Though anti-ship missiles have not yet been used in in large-scale fleet combat, they have been used to deadly effect by aircraft and smaller surface combatants after their debut in the Yom Kippur War. All previous incidents also occurred in coastal or littoral waters. By all accounts, if and when large-scale, salvo-type fleet combat does occur, it will cause damage unseen since the large naval battles of the Second World War. In fact, there is perhaps no precedent for the destructive capacity of missile volleys except for the large-scale kamikaze attacks on the U.S. naval force during the battle of Okinawa.1 During the battle, hundreds of kamikazes were deployed and sunk over forty U.S. warships.2 Okinawa remains one of the costliest battles for the U.S. Navy in any conflict.

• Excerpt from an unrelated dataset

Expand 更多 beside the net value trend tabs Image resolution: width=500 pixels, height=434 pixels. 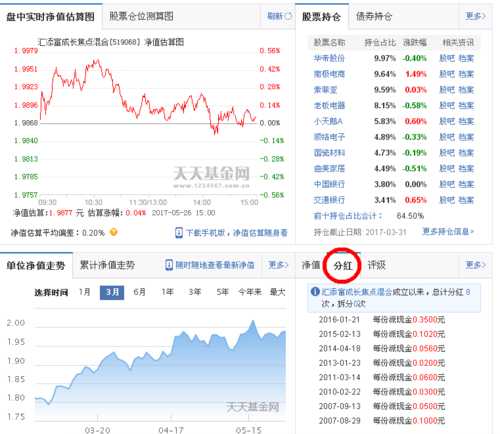(x=278, y=265)
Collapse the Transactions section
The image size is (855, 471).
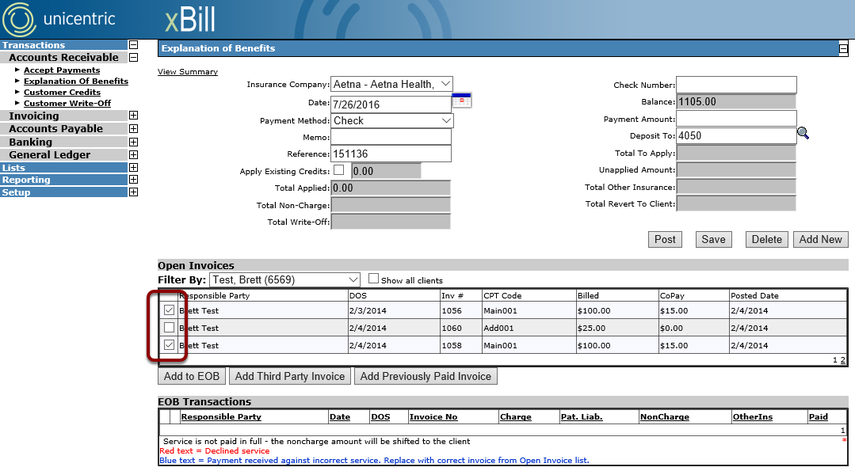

Kamikaze employment and tactics mirror what missiles salvos could look like today. The kamikazes were often based at austere airfields considered unsuitable for conventional operations, making them harder to identify by U.S. forces while also being low cost compared to the damage they could inflict.3 Toward the end of the war kamikaze pilots had mastered the use of terrain to mask their approach on U.S. radars – similar to low-level or sea-skimming flight in missiles today. They would approach from different directions and rapidly converge on suitable targets in waves as large as 300, maneuvering erratically to avoid anti-aircraft fire.4 Consider this description of a kamikaze attack on U.S. ships during the Battle of Okinawa from Robert C. Stern’s book Fire from the Sky:

“The enemy stayed low over the horizon to the west, out of sight of our radars and CAP… For a minute or two, every plane maneuvered for position in all quadrants and then, obviously on signal, a coordinated attack was launched.”5

 It has even been argued by naval historian D.M. Giangreco, that just before the end of the war the Japanese discovered that their wooden training planes didn’t show up on U.S. radars – they were essentially stealth weapons.6 Regardless, the Japanese thought the kamikaze squadrons were effective enough that they prepared the bulk of their remaining aircraft – some 10,500 – for kamikaze operations against any future U.S. landing on the Japanese home islands.7

The U.S. Navy responded to this threat with three main approaches. They expanded fleet formations and used destroyers and combat air patrols as pickets – often posting pickets as far as seventy-five miles out from the ships they were protecting. The Navy also employed new technology like radars and proximity-fuzed munitions, and massively proliferated anti-aircraft weapons across its ships.8 According to figures from Giangreco:

“By June 30, 1945, 2,381 twin mounts had been installed on Navy ships in the Pacific, and 10,180 single mounts remained throughout the fleet. The numbers of quad, double and single 40-mm mounts stood at 1,585, 3,045 and 510 respectively.”9

And he goes on to note that despite this massive proliferation of point defense weapons, Chief of Naval Operations Admiral Ernest King still considered his ships under-protected.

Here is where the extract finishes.